On 27 July the Spanish were handed an important defeat in the battle of "Aghazar n Ouchen" or Barranco del Lobo (Wolf's Ravine) 4 km away from Melilla, where 17 Spanish officers (including general Guillermo Pintos) and 136 privates were killed and 599 wounded.

This defeat did not deter the Spanish, which attacked with more than 40,000 soldiers under the leadership of three generals (Alfaro, Tobar and Miralis), but met another defeat on 20 September in Ijdyawen, the territory of ait chigar tribe.

===Riffian resistance===
The organization of the Riffian resistance in this period was marked by great precision, each of the tribes devoted a number of its men to remain permanently stationed in the stronghold of the Imjahden.
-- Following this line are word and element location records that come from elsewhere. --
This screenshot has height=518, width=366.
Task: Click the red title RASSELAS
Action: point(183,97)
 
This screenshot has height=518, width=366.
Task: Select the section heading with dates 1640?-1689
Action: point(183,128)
Each tribe was free to organize, rotate its men and provide munitions. The men in the stronghold would light warning beacons at night upon perceiving signs of hostile attacks, so that all tribes would be aware and rush into the battle to join the imjahden's front lines.

===Change in Spanish military strategy===
Spain learned from its defeats in the autumn and summer of 1909, and waited until the end of the ploughing season to change its military strategy, focusing on peaceful penetration, targeting weaker tribes nearby Melilia and pouring money and trade privileges on them. Spain moved to a dangerous step when it intensified the recruitment of locals, so as to benefit from their experience and accurate knowledge of the topography of the region.

The recruited locals played the role of human shields in the front lines of the Spanish troops. This led to the disheartening of many Riffian imjahden fighters from central Rif, especially the Ait waryaghels, who left their strongholds, accusing the tribe of Aqqliat of treachery.

Moreover, the influence exerted by the Spanish within the tribes was detrimental to Riffian resistance, with spies providing the Spanish intelligence and implementing their plans to stir up disagreements and clashes between Imjahden members and their families, and also between those tribesmen recruited in the Spanish army.

Whoever stands in the way of the Spaniards risked the death penalty. Many inhabitants were compelled to join the Spanish army, which provided a uniform and guns as symbols of power. As a result, Spain occupied the Bouarek plain and the region between Azghenghen and Elhociema, in addition to Nador and Selouan. Nevertheless, the Imjahden were able to inflict many defeats on the Spanish army.

===Ameziane's retreat===
Under these conditions Mohamed Ameziane retreated to Aitbouifrour and established a new stronghold in Souq Aljouma in Amaworo. Confrontations abated in late 1909 to 1911, while he kept refusing all offers by Spain.

After he refused huge sums of money while the protectorate was negotiated, he was suggested as the representative of Spain for the Moroccan Sultan, which he declined.

==Final battles and death==

Confrontations between the resistance and Spanish forces renewed when the resistance raided on group of soldiers which escorted a Spanish topographic expedition. The most important battles took place around the Kert river.

After General Ardonit was killed in September 1911, sporadic clashes continued until 14 May 1912. Spies watched the movement of Ameziane and 700 Imjahden fighters towards the Bani Sidal tribe, until he stopped in Tawrirt Kdiya's mosque, then Spanish forces were informed and rushed to besiege him.

After being made aware, he prayed Al-Fajr and gave a choice to his companions to either fight and die as martyrs or withdraw.

He was killed on 15 May 1912 in the vicinity of Kaddur. Jaime Samaniego y Martínez-Fortún, a Spanish lieutenant recently incorporated to the Regulares, also died in the exchange of shots. Following the death of their leader, the rest of the members of the Riffian harka present in the area surrendered upon the arrival of General Moltó.

Ameziane was wearing a blue robe with a brown jillaba and two silk shirts, carrying a sigil with his name, a scapular, a small edition of the Quran, a handkerchief, a Mauser and a Browning, and plenty of ammunition. The corpse was moved to the Ulad Ganen, where he was positively identified by a number of Spanish and Riffians, who had met him in person in the past. The corpse was respectfully transported to the mosque of Segangan, where he was buried next to his people. Future rebel leader Abd el-Krim watched the body and wrote a letter to his father describing it.